Pisamos sobre un polvorín que, en cualquier momento, puede saltar por los aires si no corregimos con dignidad y justicia las desigualdades brutales e insultantes de una sociedad bipolar, en la que unos poquitos ensoberbecidos lo tienen todo y la inmensa mayoría humillados carecen de los bienes básicos que les permitan una supervivencia digna. Alternativa bipolar para la que no hay futuro en paz, pues es un modelo de sociedad donde las lacras sociales de la miseria y el hambre, se unen  la incultura y la ignorancia, caldo de cultivo de una manipulación fácil para desencadenar guerras cada vez más salvajes, autodestructivas y las consiguientes migraciones imprevisibles… y vergonzosas. La solución clave pasa por elevar la educación y cultura de los pueblos, pues si no cambiamos la concepción del mundo, tampoco cambiarán las conductas personales ni sociales.

 Reflexión 5 .- El mensaje, a modo de conclusión, de esta maravillosa historia, pero muy dura e injusta de la evolución natural, queda diáfano desde la óptica del pensamiento humano sistémico: La solución de futuro es sencilla, también muy compleja a la vez, para nada fácil de conseguir… Todo pasa por un pacto educativo y sociocultural, político y socioeconómico que dé prioridad, como la mejor inversión de futuro, a la educación y cultura de los niños, adolescentes y jóvenes en el que se impliquen desde las familias, las instituciones sociopolíticas, los lobbies socioeconómicos… y los poderosos medios de información multimedia.

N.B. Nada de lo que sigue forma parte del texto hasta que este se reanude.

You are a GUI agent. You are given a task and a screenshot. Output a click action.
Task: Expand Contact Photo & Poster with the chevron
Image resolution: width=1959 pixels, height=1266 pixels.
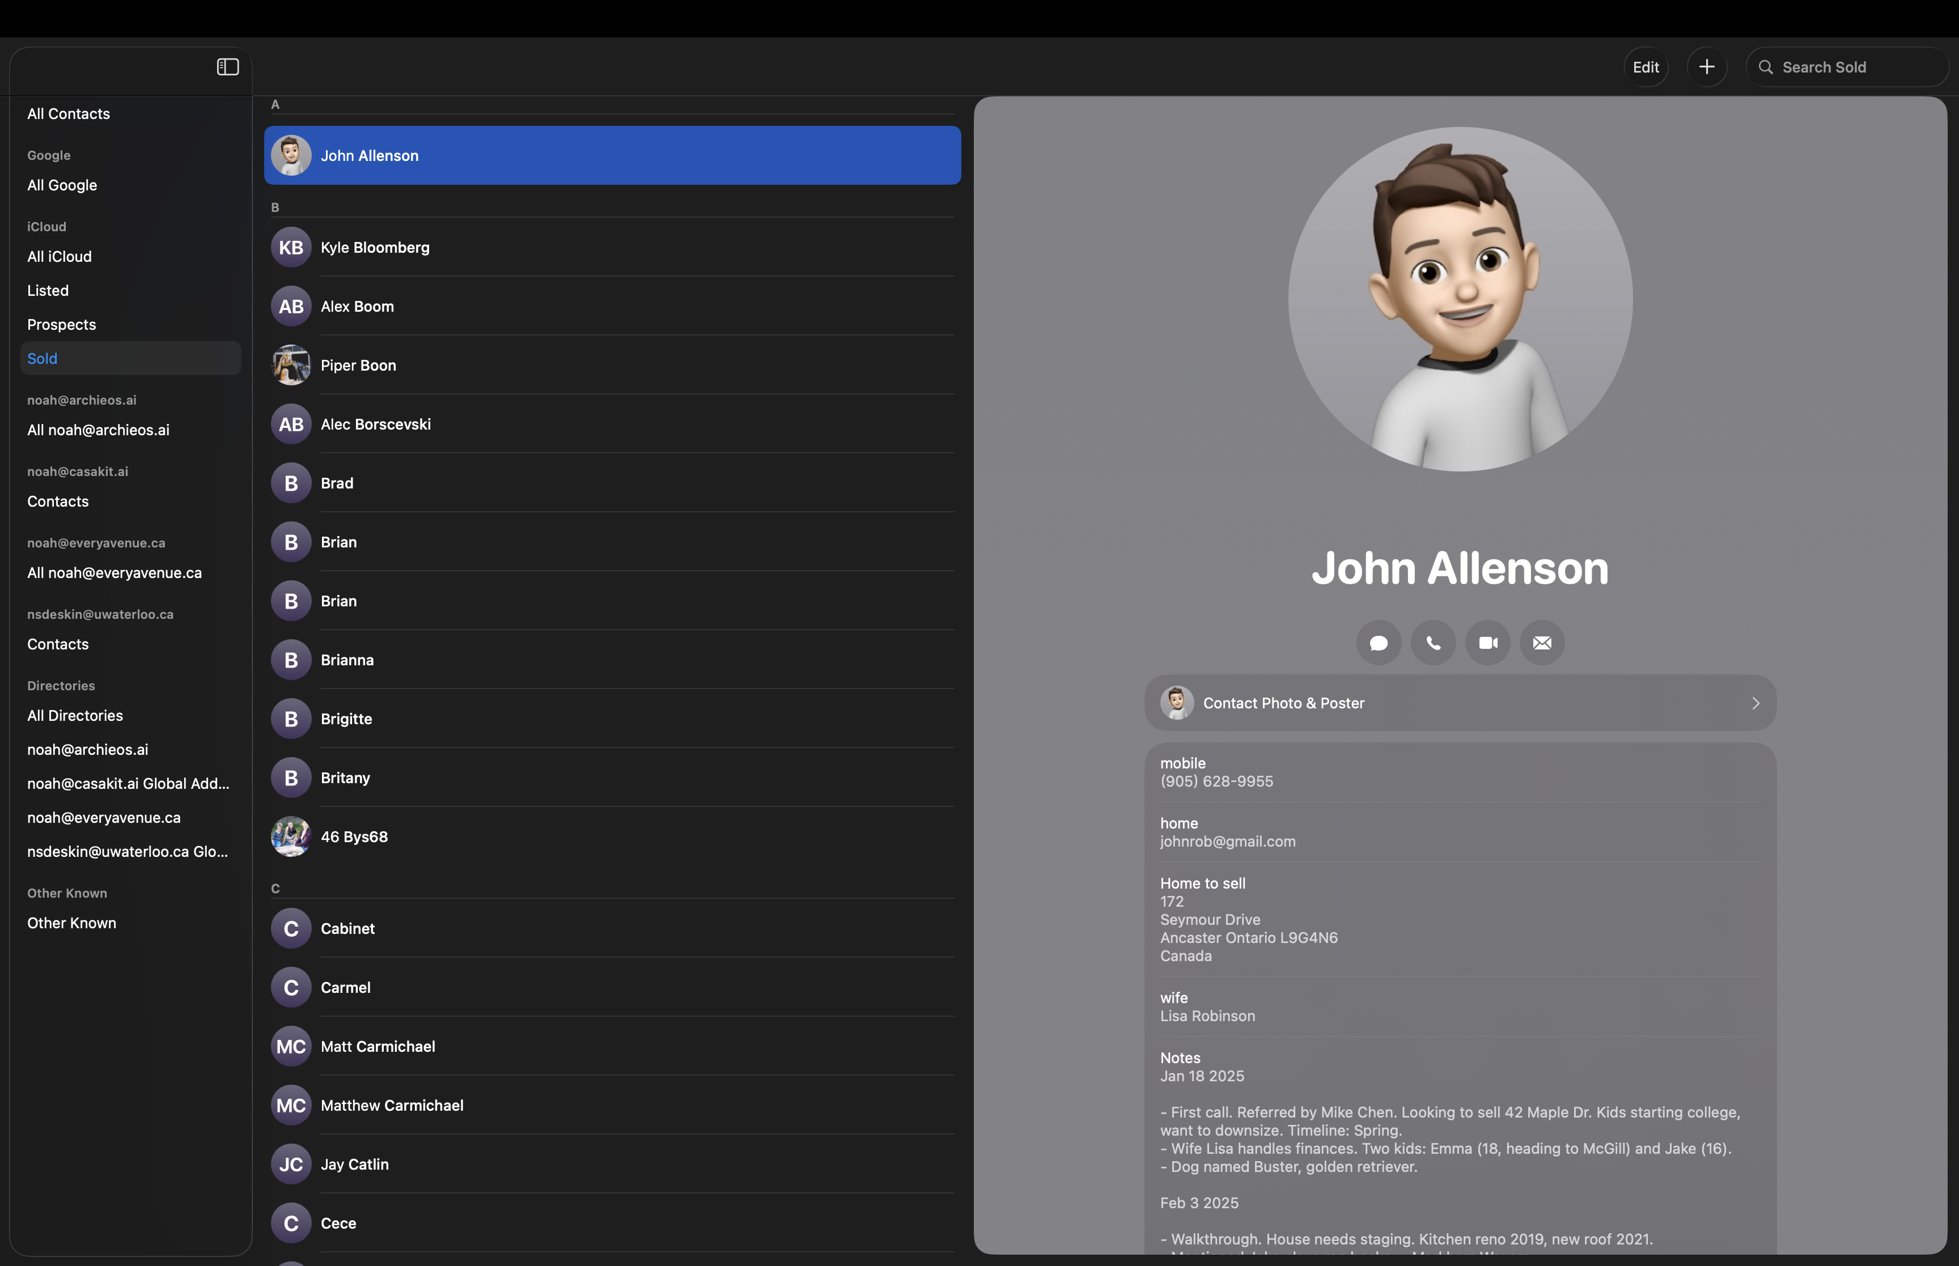1755,703
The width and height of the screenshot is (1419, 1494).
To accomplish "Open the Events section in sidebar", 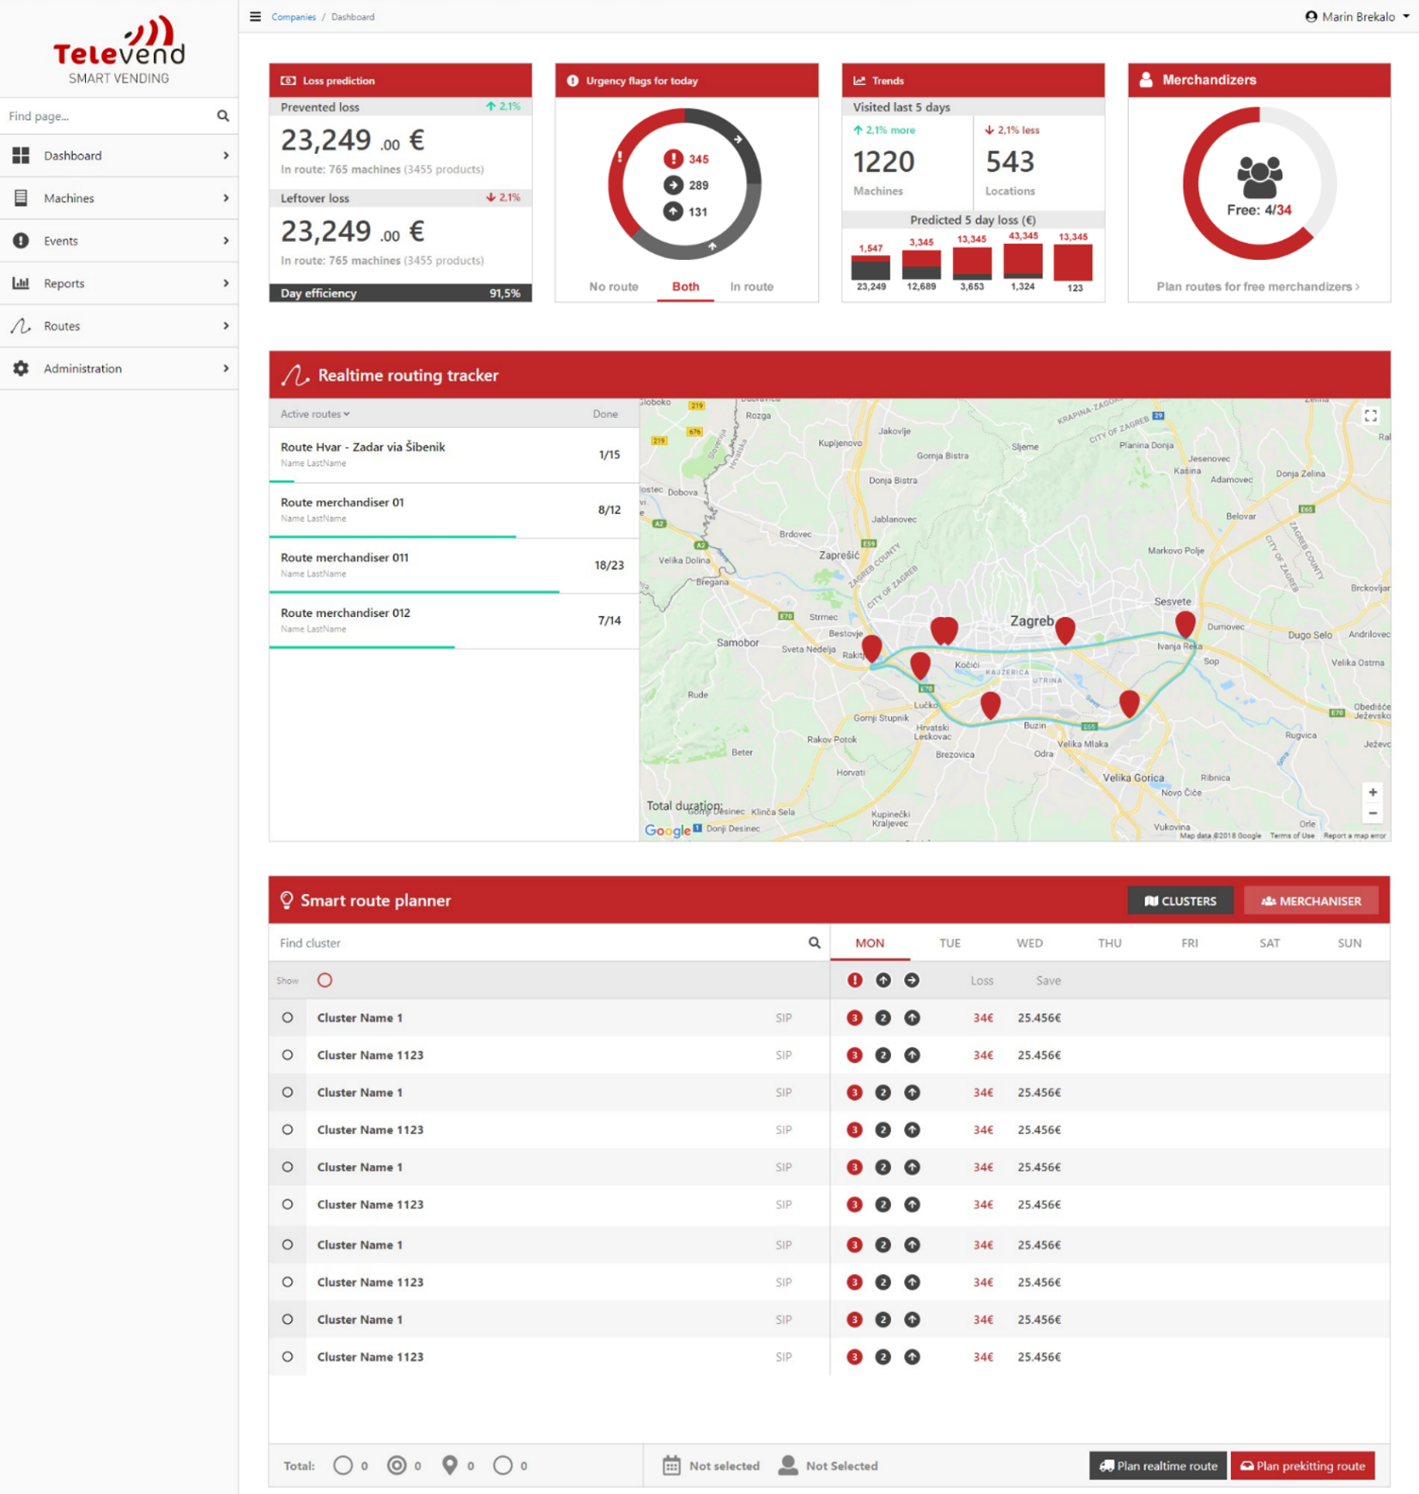I will 60,240.
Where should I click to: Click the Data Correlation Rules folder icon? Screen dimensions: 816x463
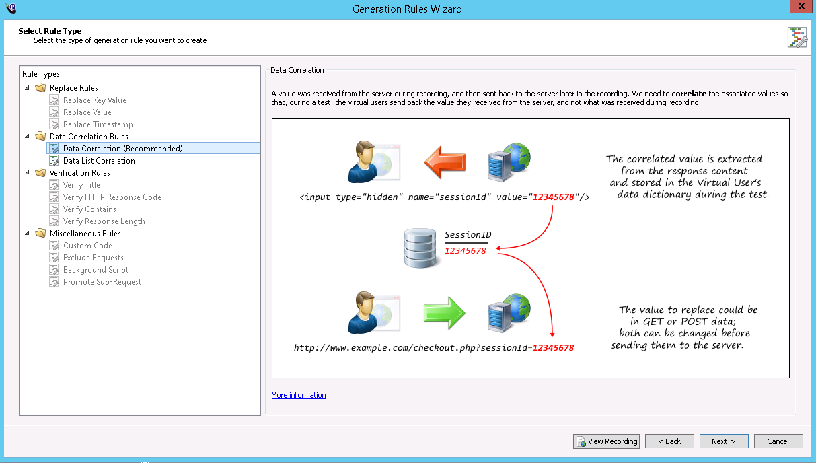40,137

Nadie como Lynn Margulis, recientemente fallecida sentada frente a su microscopio, y su hijo Dorian Sagan, mentores y exploradores de la hipótesis sobre la endosimbiosis bacteriana, para concluir esta breve narración histórica sobre el origen y la evolución del Universo, la Vida y la Humanidad en un momento de crisis sistémica en la que hace falta un cambio profundo en la manera de entender y de vivir la vida para encontrarle sentido. Así se expresan estos dos magníficos comunicadores de la ciencia sobre las lecciones que nos da la naturaleza viva en ¿Qué es la vida? -Tusquets editores, 2001:

“A menudo nos olvidamos de hasta qué punto la vida en la Tierra es interdependiente. Sin la vida microbiana nos hundiríamos en las heces y nos ahogaríamos en el dióxido de carbono que exhalamos. Es imposible juzgar la historia de la evolución de manera equilibrada si sólo la concebimos como una fase preparatoria para la vida más compleja de los seres humanos. La mayor parte de la historia de la vida ha sido microbiana. La naturaleza antigua, vasta y fundamental de nuestra interdependencia con otras formas de vida debería dotarnos de cierta humildad y sentar las bases para que podamos afrontar el futuro sin falsas ilusiones. A pesar de nuestras quejas continuas, somos tanto explotadores como víctimas, y somos consumidos igual que nosotros consumimos a otros seres. La moraleja de la historia de la evolución natural es que sólo a través de la conservación de las especies, de la interacción o la creación de redes, y no a través de la subyugación [humillante], podremos evitar un fin prematuro de nuestra especie.”